The contents of individual and total tocopherols in relation to the harvesting stage and plant part are presented in Table 2. Tocopherols, also known as vitamin E, are significant bioactive compounds with antioxidant properties against lipid peroxidation of biological membranes [28]. α-tocopherol was the main detected isoform in both leaves and stems, followed by γ-, β- and δ-tocopherols. Leaves contained significantly higher amounts of all isoforms and total tocopherols, regardless of the harvesting stage, while harvesting at later stages (52 DAS) had a beneficial effect on the content of most of the individual and total tocopherols. The only exception was observed for γ-tocopherol content, which was the highest at early growth stages (29 DAS). A contrasting trend was observed in the case of stems, where the highest content of individual and total tocopherols was recorded at the stage of 29 DAS, except for β-tocopherol where no significant differences were observed between harvesting at 29 and 43 DAS. Similarly to our study, Szalai et al. [7] reported that α- and γ-tocopherols were the main detected tocopherols in fully mature leaves of three purslane microspecies, although they did not detect the other two vitamin E isoforms (β- and δ-tocopherols) that were present in our study. Moreover, the highest content of α- and total tocopherols at the last harvesting stage (52 DAS) could be attributed to unfavorable growing conditions (namely, high temperatures and high transpiration), which could induce tocopherols’ biosynthesis as a means of plants’ antioxidant defense [29].

Table 2.

Composition in tocopherols (µg/100 g fw) and sugars (g/100 g fw) of purslane stems and leaves in relation to harvesting stage (mean ± SD).

Harvest Stage
(DAS) *
Plant Part α-Tocopherol β-Tocopherol γ-Tocopherol δ-Tocopherol Total Tocopherols
29 Stems 26.0 ± 0.2a 3.4 ± 0.3a 14.4 ± 0.1a 0.99 ± 0.03 44.7 ± 0.5a
Leaves 215 ± 4b 14.0 ± 0.7b 140.7 ± 0.1a 9.6 ± 0.5b 380 ± 4b
43 Stems 19.3 ± 0.5b 3.6 ± 0.6a 8.3 ± 0.1b nd 31 ± 1b
Leaves 197 ± 3c 12.4 ± 0.2b 87.7 ± 0.2c 5.1 ± 0.2c 302 ± 2c
52 Stems 10.4 ± 0.2c 1.8 ± 0.1b 5.2 ± 0.2c nd 17.4 ± 0.6c
Leaves 327 ± 3a 44 ± 2a 97 ± 8b 13.5 ± 0.5a 481 ± 9a
Student’s t Plant part <0.001 <0.001 <0.001 <0.001 <0.001
Harvest Stage
(DAS) *
Plant Part Fructose Glucose Sucrose Trehalose Total Sugars
29 Stems 0.308 ± 0.006c 0.358 ± 0.001c 0.135 ± 0.001a 0.024 ± 0.001a 0.830 ± 0.006c
Leaves 0.11 ± 0.01b 0.041 ± 0.002c nd 0.012 ± 0.001c 0.160 ± 0.007b
43 Stems 0.44 ± 0.02a 0.53 ± 0.02b 0.051 ± 0.001c 0.012 ± 0.001b 1.03 ± 0.04b
Leaves 0.183 ± 0.007a 0.113 ± 0.002a 0.009 ± 0.001a 0.026 ± 0.001b 0.330 ± 0.009a
52 Stems 0.39 ± 0.01b 0.74 ± 0.02a 0.118 ± 0.003b 0.022 ± 0.001a 1.28 ± 0.04a
Leaves 0.179 ± 0.007a 0.100 ± 0.001b 0.014 ± 0.001a 0.041 ± 0.001a 0.330 ± 0.008a
Student’s t Plant part ** <0.001 <0.001 <0.001 <0.001 <0.001

nd: not detected; * DAS: days after sowing; Different Latin letters (a–c) in the same column refer to significant differences between harvest stages for the same plant part (stems or leaves) at p = 0.05. ** Comparison of means of different plant parts (stems and leaves) from the same harvest was performed with Student’s t-test at p = 0.05.
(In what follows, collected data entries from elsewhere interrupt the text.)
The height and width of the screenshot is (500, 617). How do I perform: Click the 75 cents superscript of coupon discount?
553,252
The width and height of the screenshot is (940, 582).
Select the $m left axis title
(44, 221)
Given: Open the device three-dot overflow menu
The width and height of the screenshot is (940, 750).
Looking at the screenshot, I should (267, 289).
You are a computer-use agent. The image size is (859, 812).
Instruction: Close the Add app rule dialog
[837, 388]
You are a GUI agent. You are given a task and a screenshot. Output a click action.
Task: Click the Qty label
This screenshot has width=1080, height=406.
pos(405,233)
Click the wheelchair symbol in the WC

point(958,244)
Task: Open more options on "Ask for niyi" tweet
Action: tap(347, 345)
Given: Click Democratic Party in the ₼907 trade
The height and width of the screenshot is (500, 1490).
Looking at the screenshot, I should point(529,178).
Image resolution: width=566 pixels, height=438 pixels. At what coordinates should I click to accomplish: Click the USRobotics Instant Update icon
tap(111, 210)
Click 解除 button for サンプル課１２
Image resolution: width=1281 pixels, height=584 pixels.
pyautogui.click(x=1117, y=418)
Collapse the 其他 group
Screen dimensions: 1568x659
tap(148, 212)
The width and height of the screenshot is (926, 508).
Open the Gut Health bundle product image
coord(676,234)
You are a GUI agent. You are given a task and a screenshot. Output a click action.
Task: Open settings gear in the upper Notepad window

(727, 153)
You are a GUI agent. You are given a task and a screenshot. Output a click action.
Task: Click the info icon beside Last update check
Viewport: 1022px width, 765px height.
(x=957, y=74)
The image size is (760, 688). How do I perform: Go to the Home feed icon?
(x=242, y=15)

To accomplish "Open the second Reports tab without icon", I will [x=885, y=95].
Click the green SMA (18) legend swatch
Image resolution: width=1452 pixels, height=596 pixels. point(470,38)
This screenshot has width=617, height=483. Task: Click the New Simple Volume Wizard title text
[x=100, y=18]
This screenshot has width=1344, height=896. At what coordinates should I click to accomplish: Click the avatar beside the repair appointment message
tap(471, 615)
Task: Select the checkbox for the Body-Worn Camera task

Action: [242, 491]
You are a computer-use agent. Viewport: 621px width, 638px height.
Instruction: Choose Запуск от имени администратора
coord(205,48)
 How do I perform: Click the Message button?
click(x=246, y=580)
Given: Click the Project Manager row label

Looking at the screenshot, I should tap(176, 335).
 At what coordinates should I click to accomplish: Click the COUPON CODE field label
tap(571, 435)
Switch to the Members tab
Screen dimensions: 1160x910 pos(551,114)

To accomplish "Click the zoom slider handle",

The free sugar composition of leaves and stems in relation to harvesting stage is presented in Table 2. The main detected sugars were glucose and fructose, followed by sucrose and trehalose, which were detected in lower amounts. Stems contained significantly higher amounts of fructose, glucose, sucrose and total free sugars than leaves, regardless of harvesting stage, whereas trehalose content was higher in leaves compared to stems when harvesting took place at late growth stages (43 and 52 DAS). In addition, an increase in glucose and fructose content was observed at late growth stages (43 and 52 DAS) for both leaves and stems, which was also depicted in the total sugar content of plant parts. Sugar composition was similar to our previously reported study, where six different purslane genotypes were evaluated in terms of chemical composition [15], whereas any differences in individual sugars’ content could be explained mostly by genotypic differences and barely by the environmental conditions and cultivation practices, which were identical in both studies. Moreover, Mohamed and Hussein [5] suggested glucose as the main detected sugar, while fluctuating trends were observed in sugar content between plant parts at different growth stages (30, 49 and 59 days after planting). The lower amounts of sucrose in leaves compared to fructose and glucose could be attributed to the use of fixed carbon for the biosynthesis of fructose and glucose and the concurrent export of sucrose from leaves to be used as a biosynthetic substrate [30].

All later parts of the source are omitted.